Malicious Injection — It's Not Just For SQL Anymore
nywanna writes "When most people think of malicious injection, they think of SQL injection. The fact is, if you are using XML documents or an LDAP directory, you are just as vulnerable to a malicious injection as you would be using SQL. Bryan Sullivan looks at the different types of malicious code injections and examines the very basics of preventing these injections."
When most people think of malicious injection, they think of SQL injection.
Come on now, considering your audience, you might want to re-think that statement.
Push Button, Receive Bacon
Shell scripts have been vulnerable to similar "injection" exploits since the invention of CGI.
From TFA:
Seems simple enough, but it's amazing how often this is ignored or implemented badly.
I hear there's rumors on the Slashdots
...is to replace database storage, xml, and ldap with comma-delimited text files on anonymous ftp.
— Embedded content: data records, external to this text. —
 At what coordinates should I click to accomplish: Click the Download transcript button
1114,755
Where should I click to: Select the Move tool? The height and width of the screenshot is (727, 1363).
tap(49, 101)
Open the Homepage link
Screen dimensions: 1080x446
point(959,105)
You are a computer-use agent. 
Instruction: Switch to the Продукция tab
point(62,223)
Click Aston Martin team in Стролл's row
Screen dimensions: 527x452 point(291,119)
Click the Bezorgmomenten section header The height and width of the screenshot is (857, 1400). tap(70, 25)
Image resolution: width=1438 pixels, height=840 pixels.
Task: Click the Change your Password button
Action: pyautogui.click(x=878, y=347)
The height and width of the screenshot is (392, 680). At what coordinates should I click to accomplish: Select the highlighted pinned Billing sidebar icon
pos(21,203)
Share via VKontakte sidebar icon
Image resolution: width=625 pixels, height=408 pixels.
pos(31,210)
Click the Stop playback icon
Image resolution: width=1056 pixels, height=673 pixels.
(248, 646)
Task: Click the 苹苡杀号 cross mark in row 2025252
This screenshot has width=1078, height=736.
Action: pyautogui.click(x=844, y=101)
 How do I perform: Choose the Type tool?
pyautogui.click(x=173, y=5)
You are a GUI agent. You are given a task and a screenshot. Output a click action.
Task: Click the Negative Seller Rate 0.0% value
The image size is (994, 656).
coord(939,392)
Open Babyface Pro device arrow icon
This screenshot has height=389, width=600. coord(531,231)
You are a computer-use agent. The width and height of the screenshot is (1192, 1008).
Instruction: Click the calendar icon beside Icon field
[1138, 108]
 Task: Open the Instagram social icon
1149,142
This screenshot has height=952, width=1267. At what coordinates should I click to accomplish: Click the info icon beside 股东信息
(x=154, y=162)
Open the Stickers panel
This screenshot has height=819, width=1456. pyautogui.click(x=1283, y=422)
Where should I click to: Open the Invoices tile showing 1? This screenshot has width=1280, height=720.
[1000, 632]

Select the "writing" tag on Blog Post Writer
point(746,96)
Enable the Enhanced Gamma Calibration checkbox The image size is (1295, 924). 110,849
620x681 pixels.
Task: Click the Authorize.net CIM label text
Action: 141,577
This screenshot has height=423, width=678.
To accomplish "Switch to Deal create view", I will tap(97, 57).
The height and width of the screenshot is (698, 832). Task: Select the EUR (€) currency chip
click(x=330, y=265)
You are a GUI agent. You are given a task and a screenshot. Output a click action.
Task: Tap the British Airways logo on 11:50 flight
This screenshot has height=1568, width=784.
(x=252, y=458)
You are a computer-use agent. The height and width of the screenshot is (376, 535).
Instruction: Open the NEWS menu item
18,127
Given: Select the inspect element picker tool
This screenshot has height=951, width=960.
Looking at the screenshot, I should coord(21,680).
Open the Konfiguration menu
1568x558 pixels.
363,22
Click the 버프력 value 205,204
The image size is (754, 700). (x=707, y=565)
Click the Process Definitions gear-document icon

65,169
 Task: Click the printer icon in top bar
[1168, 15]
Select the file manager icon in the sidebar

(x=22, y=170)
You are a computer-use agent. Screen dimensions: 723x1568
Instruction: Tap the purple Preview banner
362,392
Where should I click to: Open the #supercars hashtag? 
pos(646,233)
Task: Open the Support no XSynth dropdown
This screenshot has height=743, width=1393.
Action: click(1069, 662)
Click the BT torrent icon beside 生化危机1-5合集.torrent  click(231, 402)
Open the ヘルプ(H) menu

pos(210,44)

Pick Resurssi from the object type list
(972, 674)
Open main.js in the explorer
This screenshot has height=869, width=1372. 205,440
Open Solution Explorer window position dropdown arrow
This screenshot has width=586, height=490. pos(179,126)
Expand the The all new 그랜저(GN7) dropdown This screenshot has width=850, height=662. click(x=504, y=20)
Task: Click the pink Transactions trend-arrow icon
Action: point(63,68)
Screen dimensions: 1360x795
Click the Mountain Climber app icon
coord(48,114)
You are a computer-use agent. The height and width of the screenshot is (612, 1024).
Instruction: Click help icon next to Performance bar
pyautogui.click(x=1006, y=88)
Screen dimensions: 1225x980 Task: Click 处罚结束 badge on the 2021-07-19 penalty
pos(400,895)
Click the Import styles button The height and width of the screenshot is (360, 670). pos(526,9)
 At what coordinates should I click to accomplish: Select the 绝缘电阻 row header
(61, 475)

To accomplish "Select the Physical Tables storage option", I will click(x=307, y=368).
In fact, my last job fired me for gross incompetence because the other programmers were jealous of the simplicity of my solution.
"including LDAP injection and XPath injection. While these may not be as well-known to developers, they are already in the hands of hackers, and they should be of concern."
How come they are not well known to developers. Last time I checked if I dont use ldap somewhere along my lines
of codes I'm not in trouble of a ldap injection. Know your systems and check yours inputs! god damn!
Overuse of the Pumping Lemma causes blindness
In his XML example with XPath injection he states that running a certain query can return the entire order history of all customers. That may be true, but if the application is returning an XML document containing the entire order history of all customers for each customer request before running an XPath query, then I think the application has more problems than being vulnerable to XPath injection.
Bob
Listen to my latest album here
RE: validating input fields...
I can't help but feel that most developers have at least a little common sense and do something along those lines anyway.
I often write little validate_input(char *string, char *format) that checks all input string from a user are simple, but more often than not very effective. How is this any different from using white and black lists. Any coder worth their salt would do something to stop malicious input, but no one in completely infallible.
Security of anything in this world is near on impossible. Hackers will get around anything given time.
Signature v3.0, now with 42% less memory usage.
I blame Microsoft for a lot of these vulnerabilities.
I recently attended a Microsoft-sponsored seminar on web site security at the DeVry Institute in Decatur, GA.
One of the speakers was a man from SPI Dynamics (sorry, forgot his name). He demonstrated how Microsoft's tools make it very easy to expose a database to the web, but how the same tools make exploiting the database very easy. He demonstrated an application that used SQL injection to first reverse-engineer the schema of an exposed database, and then the data in the database. It was quite a revelation.
668: Neighbour of the Beast
Heh, remember when we had binary file formats and protocols, fixed-length fields (didn't need delimiters), and there was no parsing or worrying about "escaping" data? We didn't have these problems.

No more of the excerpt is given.